━━ Text shown ━━

Early 19th-Century Southwestern Blanket Chest
GUEST:
I think it's a blanket chest. My grandparents and then my dad always kept Native American rugs and things like that in it. So I'm not sure where it came from.
APPRAISER:
You're not so sure?
GUEST:
No, it just looks sort of New Mexican. You can tell it's been used a lot.
APPRAISER:
Yeah, it has been used a lot. It's very cool because it's actually locally made, as you might have surmised.
GUEST:
Yea I think—
APPRAISER:
And what's cool about it is that it tells a great story. It's got Spanish colonial influences and what's now the American Southwest was Spain's northern frontier: California, Texas, New Mexico, Arizona. And people who were actually making this stuff, the cabinetmakers-- or carpinteros as they were known-- were using local wood-- ponderosa pine-- to make the furniture because the hardwoods didn't grow here that grew back East. So they used what was locally available to them, and they also decorated it with iconography that symbolized some local characteristics. It might be the physical geography of the buttes and the mesas, or the corn and clouds and rivers. That's why you have this wonderful incising and shallow carving on the raised panels. This piece strikes me as being early 19th century from the construction. But what's also interesting is that it was hard to get iron in the Southwest. So instead of using nails, which would have been prohibitively expensive, they put it together with mortise-and-tenon construction, which is essentially...

━━━
━━ Records ━━

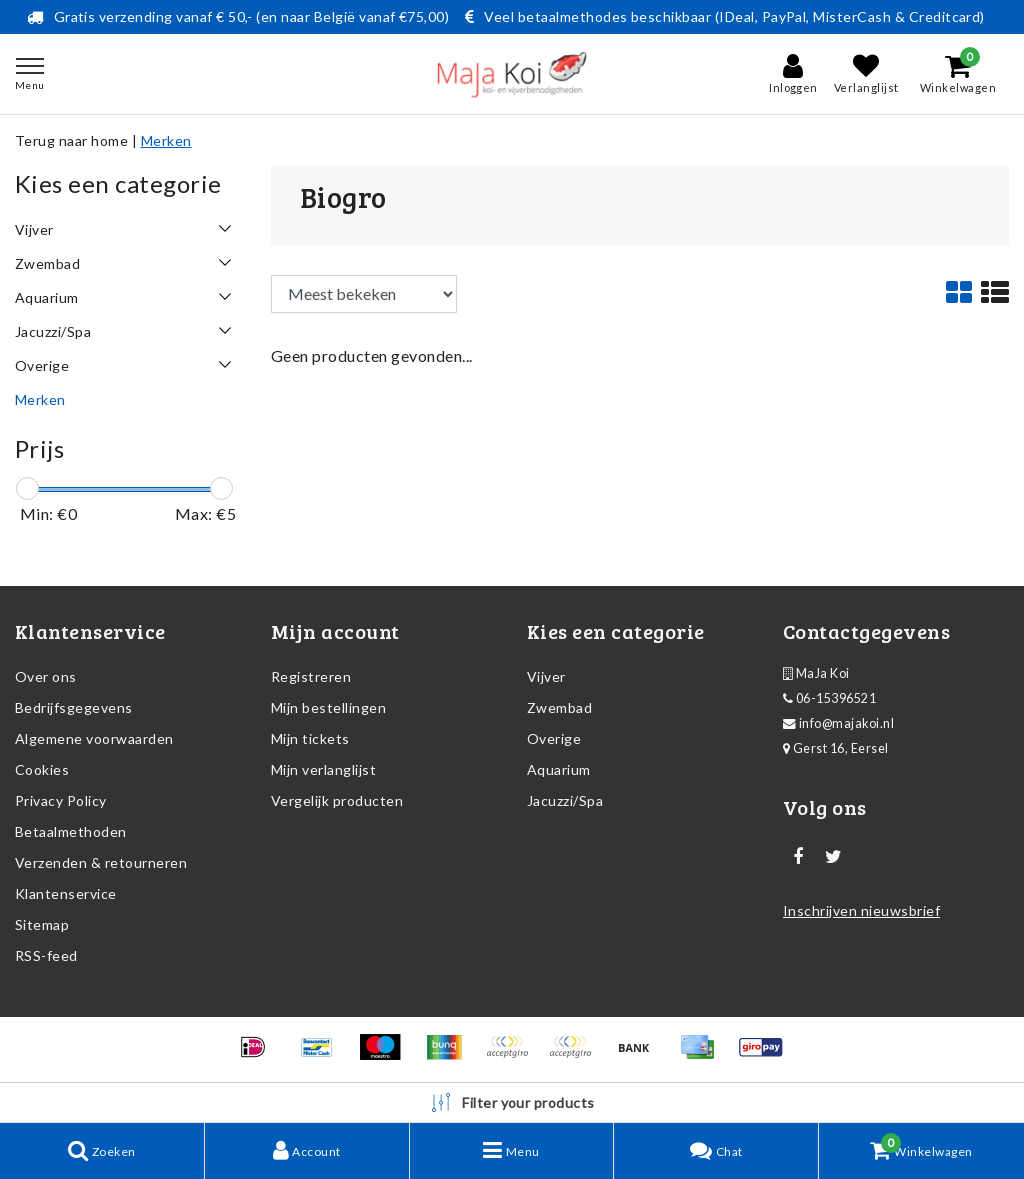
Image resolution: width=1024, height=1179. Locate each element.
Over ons (46, 676)
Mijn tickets (310, 738)
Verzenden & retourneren (101, 862)
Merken (166, 140)
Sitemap (42, 924)
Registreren (311, 676)
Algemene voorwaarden (94, 738)
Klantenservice (66, 893)
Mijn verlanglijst (323, 769)
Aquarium (559, 769)
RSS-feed (46, 955)
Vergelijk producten (337, 800)
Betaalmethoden (71, 831)
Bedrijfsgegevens (74, 707)
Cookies (42, 769)
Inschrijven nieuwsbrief (861, 910)
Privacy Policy (61, 800)
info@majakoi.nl (838, 723)
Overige (554, 738)
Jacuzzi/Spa (565, 800)
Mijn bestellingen (328, 707)
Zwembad (559, 707)
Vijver (546, 676)
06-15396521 (829, 698)
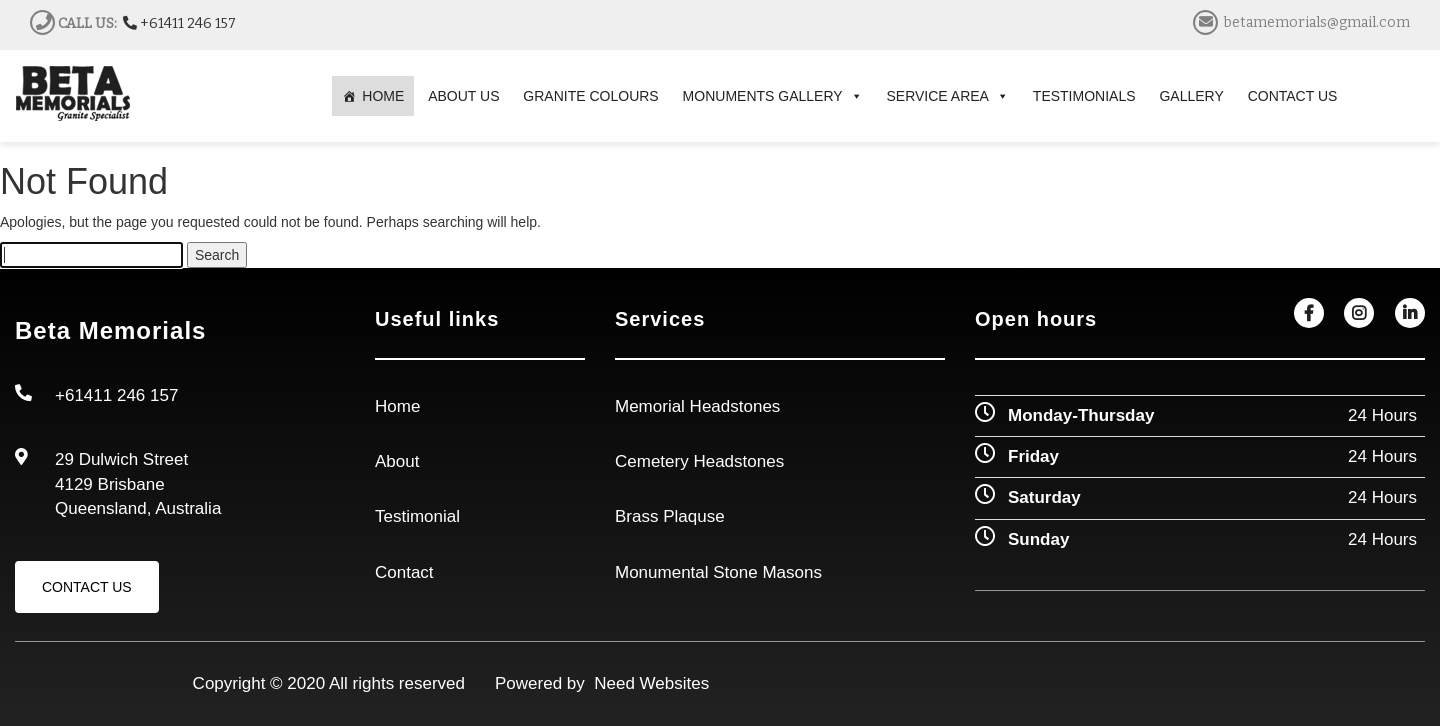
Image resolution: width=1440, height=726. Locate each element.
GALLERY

━━━

> **Required tasks**:
1. Update the passage of the blanket chest transcript that begins at "Early 19th-Century Southwestern" and stops after "it's been used a lot.", replacing "Native American rugs" with "woven blankets".
2. According to the blanket chest transcript, what type of construction was used in place of nails to put the piece together?
The records aren't needed for any of this work.

> **Task-by-task outputs**:
1.
Early 19th-Century Southwestern Blanket Chest
GUEST:
I think it's a blanket chest. My grandparents and then my dad always kept woven blankets and things like that in it. So I'm not sure where it came from.
APPRAISER:
You're not so sure?
GUEST:
No, it just looks sort of New Mexican. You can tell it's been used a lot.

2. Mortise-and-tenon construction.